##### Extracted text #####
Jon explained that the recipient suffers from a kidney disease that came after she had high blood pressure at a very early age. She was told by doctors that she probably couldn’t conceive a child. They later told her it was OK.
“She had the child and then both of her kidneys failed at that point,” Jon said.
The kidneys are paired organs, which have the production of urine as their primary function. They are part of the urinary system, but have several secondary functions concerned with homeostatic functions. These include the regulation of electrolytes, acid-base balance, and blood pressure.
Jon said it’s unique and a literal stroke of good luck how he was matched up with Kristine.
He works part-time at Best Buy store in Bloomington and was talking to his manager one day about possibly taking some time off in the future to undergo the kidney donation surgical procedures. In the course of the conversation, the manager mentioned his sister in law was in need of a transplant.
Jon then began checking into the possibility for being a match with her and everything has worked out.
“I had no one in particular that I was going to donate it (the kidney) to. I was just going to donate it to any random person. I asked him to tell me more and he told me about her little girl and all of what she’d been through. I told him that I was going to get tested and within two months later, she and I were a match and here we are,” Stewart explained.
Jon said he was deeply touched when he talked with Kristine’s husband on the telephone.
“He and I were literally in tears over the phone,” he said. “He said,’ Me and my wife, we owe you everything.’ I told him the only thing I ever ask or expect from anyone is to hear the remarkable stories of these two men and just enjoy life and live it to the fullest. He told me that I am now an official part of his family. My nickname from them now is ‘Uncle Stewy’.”
##### Source information #####
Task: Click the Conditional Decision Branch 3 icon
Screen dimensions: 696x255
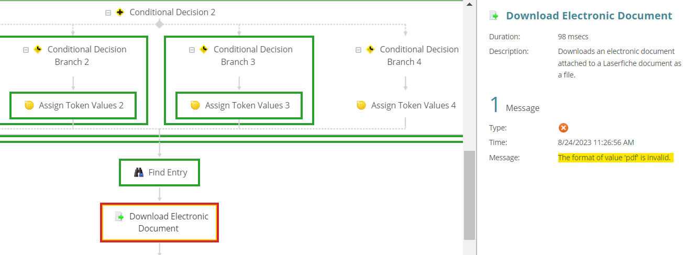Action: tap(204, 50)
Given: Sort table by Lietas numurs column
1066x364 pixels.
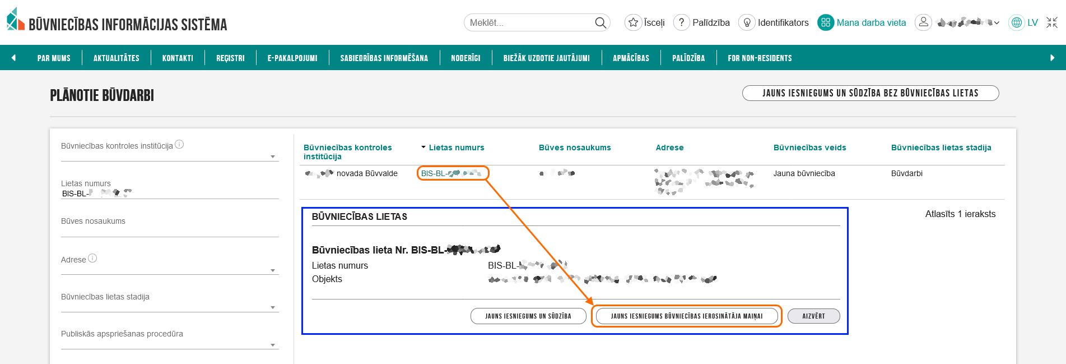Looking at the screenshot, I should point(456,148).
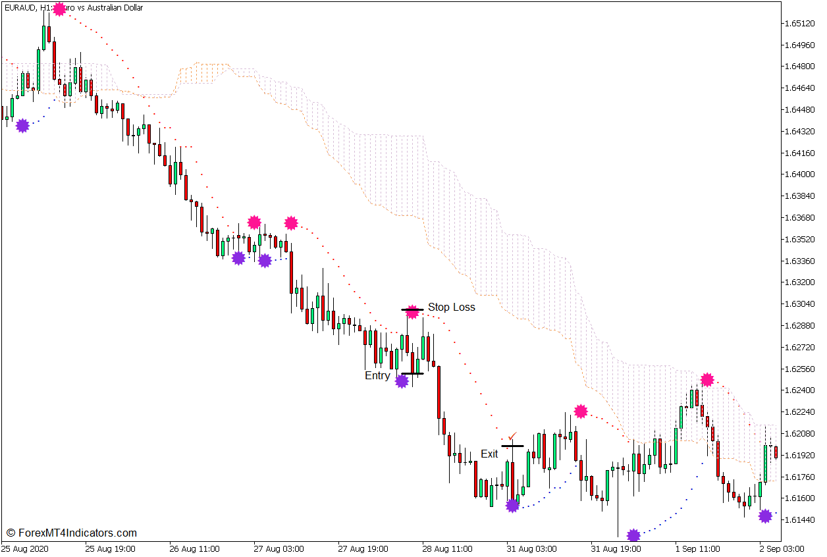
#####
• **Problem A**:
Using the kidney donation article, say whether each statement agrees with it. Answer yes or no, and quote the words that decide it.
(i) Jon works full-time at the Best Buy store.
(ii) One of the kidneys' secondary functions is regulating blood pressure.
(iii) The donor and the recipient were found to be a match within two months.
• **Problem B**:
Answer these questions from the kidney donation article.
(i) What did doctors first tell the recipient about having a child?
(ii) Whom did Jon's manager say needed a transplant?
(iii) What is Jon's nickname from the family now?

• **Expected answer A**:
(i) No: "He works part-time at Best Buy store in Bloomington"
(ii) Yes: "These include the regulation of electrolytes, acid-base balance, and blood pressure."
(iii) Yes: "within two months later, she and I were a match"

• **Expected answer B**:
(i) That she probably couldn't conceive a child.
(ii) His sister-in-law.
(iii) "Uncle Stewy."